━━━ DATA RECORDS ━━━
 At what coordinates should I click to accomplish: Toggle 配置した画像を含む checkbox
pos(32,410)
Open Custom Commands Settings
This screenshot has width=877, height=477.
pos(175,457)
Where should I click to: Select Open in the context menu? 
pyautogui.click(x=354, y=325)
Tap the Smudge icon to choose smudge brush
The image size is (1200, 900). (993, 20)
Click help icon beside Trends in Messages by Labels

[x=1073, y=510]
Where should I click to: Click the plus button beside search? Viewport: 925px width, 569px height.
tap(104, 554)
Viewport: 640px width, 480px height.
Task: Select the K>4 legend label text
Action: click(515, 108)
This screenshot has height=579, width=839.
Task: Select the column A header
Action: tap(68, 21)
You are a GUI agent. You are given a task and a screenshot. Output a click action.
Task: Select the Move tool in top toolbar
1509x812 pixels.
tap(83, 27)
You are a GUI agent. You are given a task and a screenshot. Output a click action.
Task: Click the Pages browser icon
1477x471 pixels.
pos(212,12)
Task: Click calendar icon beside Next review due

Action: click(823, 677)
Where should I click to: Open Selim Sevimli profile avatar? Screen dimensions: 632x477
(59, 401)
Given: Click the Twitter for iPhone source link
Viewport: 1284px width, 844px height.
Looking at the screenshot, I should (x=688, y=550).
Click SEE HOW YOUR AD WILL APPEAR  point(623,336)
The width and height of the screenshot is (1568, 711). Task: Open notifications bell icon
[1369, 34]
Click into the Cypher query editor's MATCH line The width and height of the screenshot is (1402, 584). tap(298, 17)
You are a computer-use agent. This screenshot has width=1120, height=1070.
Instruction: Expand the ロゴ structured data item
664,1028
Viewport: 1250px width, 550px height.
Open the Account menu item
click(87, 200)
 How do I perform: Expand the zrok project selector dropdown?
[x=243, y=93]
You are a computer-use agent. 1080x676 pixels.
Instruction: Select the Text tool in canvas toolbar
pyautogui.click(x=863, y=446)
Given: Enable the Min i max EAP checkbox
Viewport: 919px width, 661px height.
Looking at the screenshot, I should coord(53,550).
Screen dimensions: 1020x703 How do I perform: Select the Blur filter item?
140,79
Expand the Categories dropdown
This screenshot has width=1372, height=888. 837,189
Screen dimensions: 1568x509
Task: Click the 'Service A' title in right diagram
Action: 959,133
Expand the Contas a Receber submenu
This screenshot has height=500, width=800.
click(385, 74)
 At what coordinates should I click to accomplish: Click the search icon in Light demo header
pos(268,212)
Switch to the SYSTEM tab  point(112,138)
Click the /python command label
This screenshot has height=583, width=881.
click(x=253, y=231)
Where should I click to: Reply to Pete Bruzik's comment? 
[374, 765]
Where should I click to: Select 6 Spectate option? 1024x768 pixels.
━━━
## DIRECTIVE
Rewrite all the entries above, changing "checkbox" to "tick box" everywhere and leaving every other word unchanged.

## REPLY
 At what coordinates should I click to accomplish: Toggle 配置した画像を含む tick box
pos(32,410)
Open Custom Commands Settings
This screenshot has width=877, height=477.
pos(175,457)
Where should I click to: Select Open in the context menu? 
pyautogui.click(x=354, y=325)
Tap the Smudge icon to choose smudge brush
The image size is (1200, 900). (993, 20)
Click help icon beside Trends in Messages by Labels

[x=1073, y=510]
Where should I click to: Click the plus button beside search? Viewport: 925px width, 569px height.
tap(104, 554)
Viewport: 640px width, 480px height.
Task: Select the K>4 legend label text
Action: click(515, 108)
This screenshot has height=579, width=839.
Task: Select the column A header
Action: tap(68, 21)
You are a GUI agent. You are given a task and a screenshot. Output a click action.
Task: Select the Move tool in top toolbar
1509x812 pixels.
tap(83, 27)
You are a GUI agent. You are given a task and a screenshot. Output a click action.
Task: Click the Pages browser icon
1477x471 pixels.
pos(212,12)
Task: Click calendar icon beside Next review due

Action: click(823, 677)
Where should I click to: Open Selim Sevimli profile avatar? Screen dimensions: 632x477
(59, 401)
Given: Click the Twitter for iPhone source link
Viewport: 1284px width, 844px height.
Looking at the screenshot, I should (x=688, y=550).
Click SEE HOW YOUR AD WILL APPEAR  point(623,336)
The width and height of the screenshot is (1568, 711). Task: Open notifications bell icon
[1369, 34]
Click into the Cypher query editor's MATCH line The width and height of the screenshot is (1402, 584). tap(298, 17)
You are a computer-use agent. This screenshot has width=1120, height=1070.
Instruction: Expand the ロゴ structured data item
664,1028
Viewport: 1250px width, 550px height.
Open the Account menu item
click(87, 200)
 How do I perform: Expand the zrok project selector dropdown?
[x=243, y=93]
You are a computer-use agent. 1080x676 pixels.
Instruction: Select the Text tool in canvas toolbar
pyautogui.click(x=863, y=446)
Given: Enable the Min i max EAP tick box
Viewport: 919px width, 661px height.
Looking at the screenshot, I should coord(53,550).
Screen dimensions: 1020x703 How do I perform: Select the Blur filter item?
140,79
Expand the Categories dropdown
This screenshot has width=1372, height=888. 837,189
Screen dimensions: 1568x509
Task: Click the 'Service A' title in right diagram
Action: 959,133
Expand the Contas a Receber submenu
This screenshot has height=500, width=800.
click(385, 74)
 At what coordinates should I click to accomplish: Click the search icon in Light demo header
pos(268,212)
Switch to the SYSTEM tab  point(112,138)
Click the /python command label
This screenshot has height=583, width=881.
click(x=253, y=231)
Where should I click to: Reply to Pete Bruzik's comment? 
[374, 765]
Where should I click to: Select 6 Spectate option? 1024x768 pixels.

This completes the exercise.